Na década de 70, bastava alguém fazer um trabalho tido como anti-comercial, anti-sistema, etc, que o rótulo “maldito” já vinha colocado ao lado do nome da figurinha. Gonzaguinha quase entrou nessa, Luiz Melodia entrou, Walter Franco também, Caetano & Gil tiveram sua pecha de maldição e vai por aí. Existem discos raríssimos de “malditos” (como a discografia inicial de Jards Macalé, que praticamente iniciou a dinastia com sua aparição num antigo festival da Globo) que nunca saíram em CD e que pertencem a uma discografia não-oficial na MPB e do pop/rock brazuca nessa época – e que foram fundamentais para que, por vias tortas, até mesmo o trabalho de bandas como Camisa de Venus, Mundo Livre S/A e Raimundos fosse mais aceito.


A Universal, na recém-lançada série Estréia, andou relançando uma série de discos fundamntais para se entender os descaminhos da nossa música: estão lá o primeiro disco de Eduardo Dusek (Olhar brasileiro), o primeiro de Rita Lee (Build up), o primeiro dos Mutantes, de Tim Maia, etc. Uma pena que não tenha sido possível para a gravadora reservar mais discos para distribuir à imprensa de modo geral. Um dos lançamentos que mais vale a pena enforcar, até pelo seu caráter de atualidade, é o primeiro LP do então escritor, filósofo e cantor bissexto Jorge Mautner. Jorge recentemente voltou ao disco e ao cast da Universal com “Eu não peço desculpa”, gravado ao lado de Caetano Veloso – responsável, aliás por este primeiro disco, tanto que o baiano assina o texto da contra-capa e compõe em parceria com Mautner – e sua primeira investida de peso no mercado fonográfico brasileiro está completando 30 anos. Antes Jorge tinha gravado um recolhido e obscuro single com a faixa “Radioatividade”, em 1965, que só ajudou a espalhar por aí a fama de polêmico, maldito, “comunista”, “terrorista”, etc.
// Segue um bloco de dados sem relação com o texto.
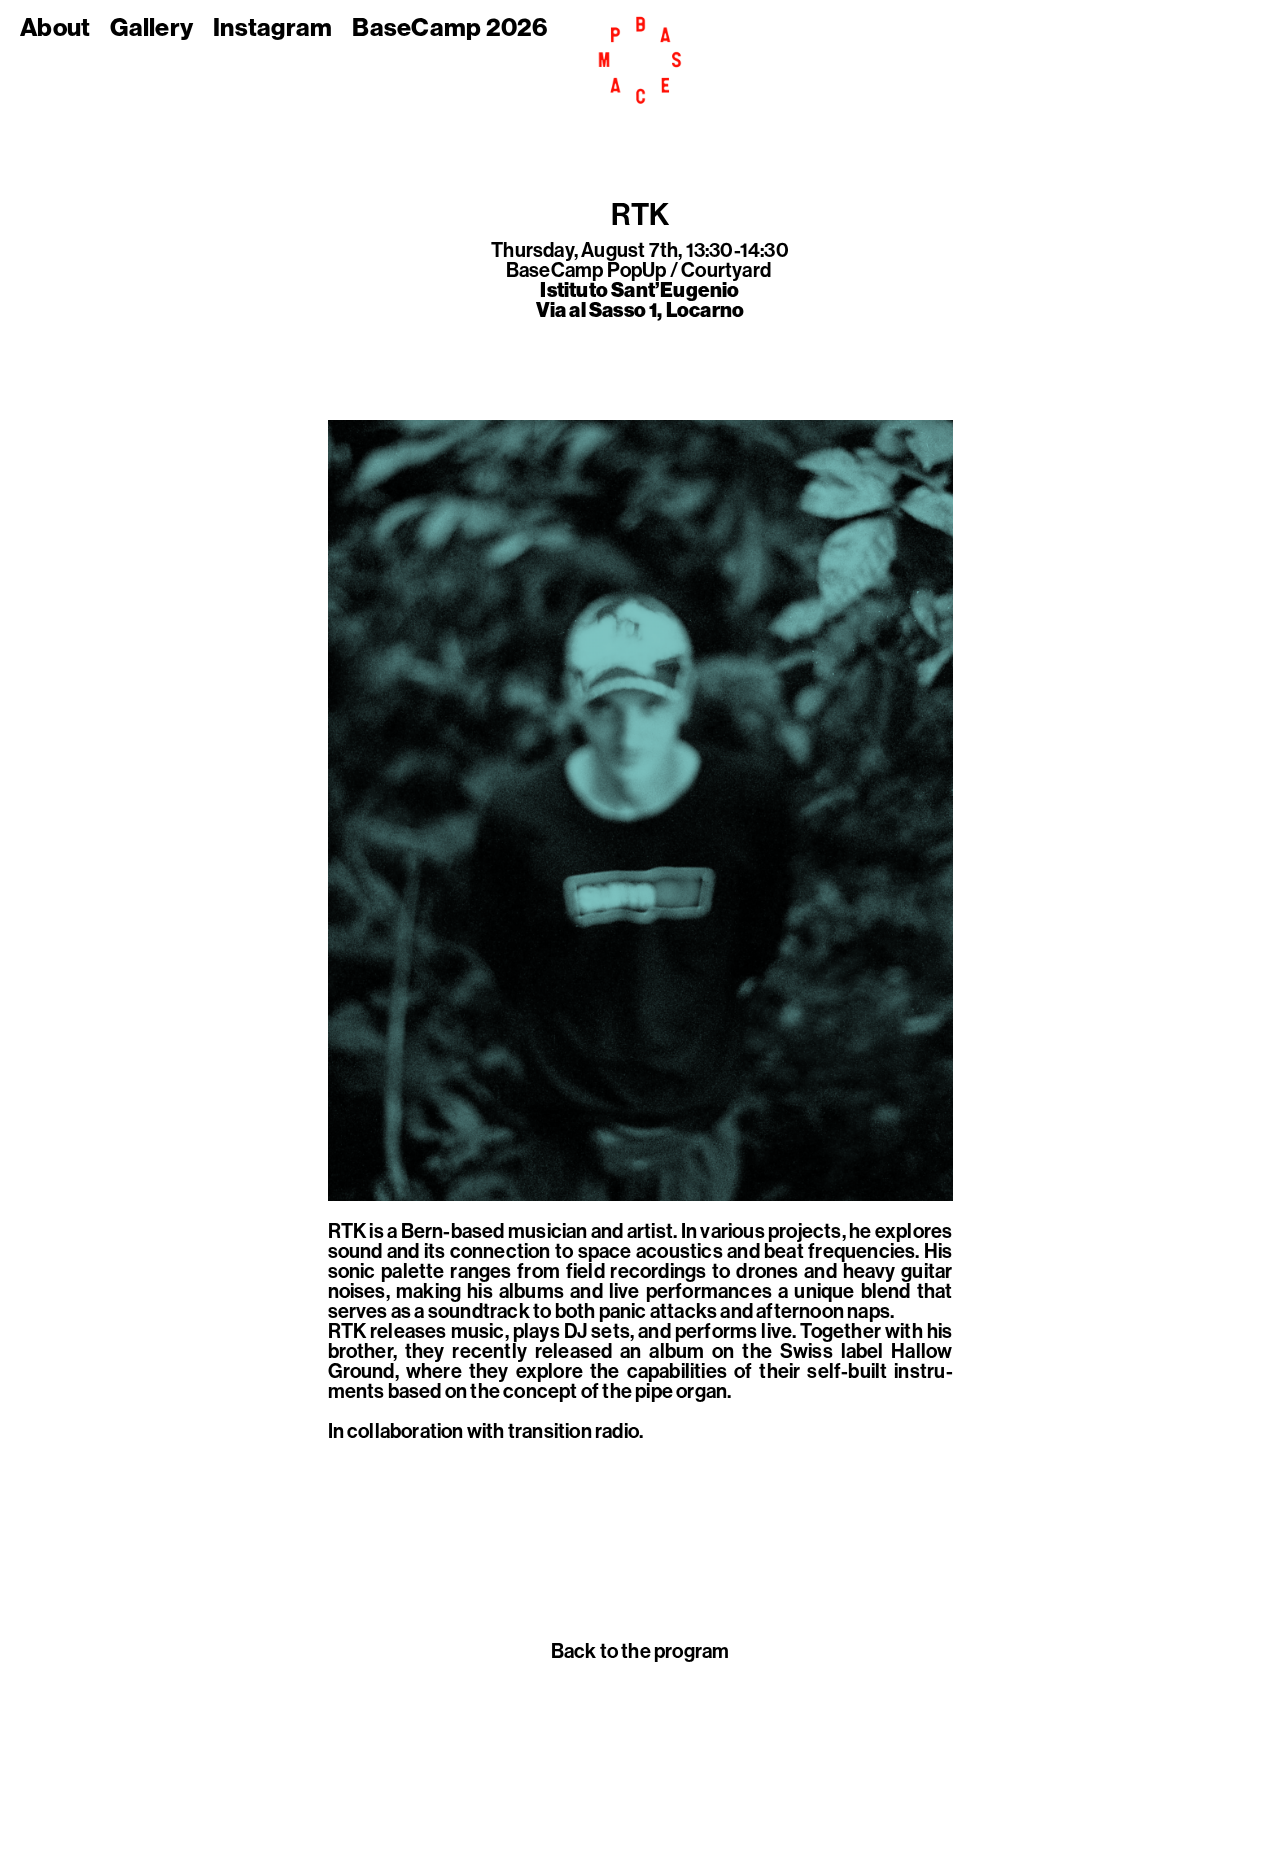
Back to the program (640, 1651)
Lançado logo após Mautner voltar do exterior, “Para iluminar a cidade” (é este o nome) soa como uma conspiração a favor. Jorge ficou amigo de Gil e Caetano no exílio londrino dos baianos, foi levado por Caetano e André Midani para a Philips e teve seu primeiro LP lançado sob os auspícios de Nelson Motta – agitador, na época, do selo Pirata, que (conforme conta o texto de Marcelo Fróes no informativo encarte no CD), lançava discos feito pela metade do preço. O som do disco realmente é algo curioso: gravado ao vivo no teatro carioca Opinião, “Para iluminar a cidade” tem quase todas as suas músicas terminadas com um “fade” rude, que corta as faixas no meio e ainda pega solos dos músicos e frases das letras. A platéia só se manifesta na irônica versão do tema folclórico “Sapo cururu” (isso mesmo, “Sapo cururu”) que fecha o LP e cujo verso “ah como é bonita/ a bandeira brasileira” provoca risos e palmas.


Com uma capacidade de construir melodias desconstruídas e letras irônicas tão grande quanto a de Tom Zé (tendo a vantagem que Jorge consegue, se quiser, soar pop e descompromissado), Mautner compõe músicas como o quase-maracatu-atômico “Super mulher”, o belo blues “Sheridan Square”… mas o grande destaque é mesmo a história em quadrinhos musicada “Quero ser locomotiva”. Foi um dos maiores sucessos de Mautner na época, chegando a ser gravada por Wanderléa (isso mesmo, Wanderléa) num dos discos que a cantora lançou pela Philips na década de 70 – era a época em que os artistas da jovem guarda tentavam pegar sua parte na linha evolutiva da MPB, sendo que nem todos arumaram espaço no panorama que viria depois.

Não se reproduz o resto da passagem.